Now, with Congress losing perhaps its last vocal critic of Trump in the GOP, Romney offered somewhat of a concession on Friday. “The Republican Party really is shaped by Donald Trump now,” he said.

Expect the House and Senate, now both controlled by Republican majorities, to follow Trump on most policy issues, Romney said.

In his six years in the Senate, Romney helped pass the bipartisan Infrastructure Act, which channeled around $3.7 billion to Utah for water, transportation, broadband and other infrastructure; secured funding for Hill Air Force Base; sponsored bills like the Great Salt Lake Recovery Act and the Saline Lake Ecosystems in the Great Basin States Program Act, which funded studies for Utah’s beleaguered saline lake; and ended decades of negotiations between the Navajo Nation, Utah and the federal government to allow for more funding and water rights for the tribe.

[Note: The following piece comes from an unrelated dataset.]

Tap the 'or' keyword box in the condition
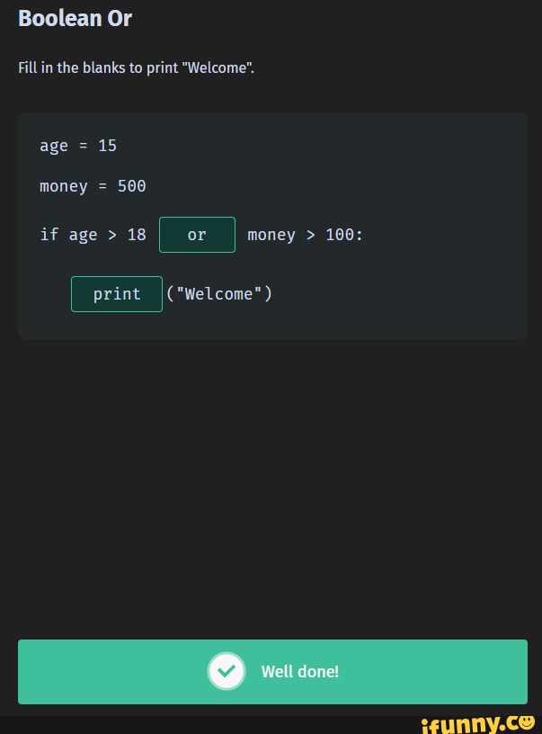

“I’m a narrow slice, if you will, what we used to call the mainstream Republicans. The stream has gotten a little smaller. It’s more like the main-creek Republicans now,” he said.

The 77-year-old senator couldn’t say for certain what the future of the party will be. Trump’s cabinet picks so far have been “all over the map,” he said, including former outspoken liberals like Robert F. Kennedy Jr. and former Democratic Representative Tulsi Gabbard.

He’s confident Trump will “stop the immigration mess,” unsure whether he’ll be able to bring manufacturing jobs back to the U.S., and doubtful that he’ll curb the nation’s $1.9 trillion deficit and $36 trillion debt.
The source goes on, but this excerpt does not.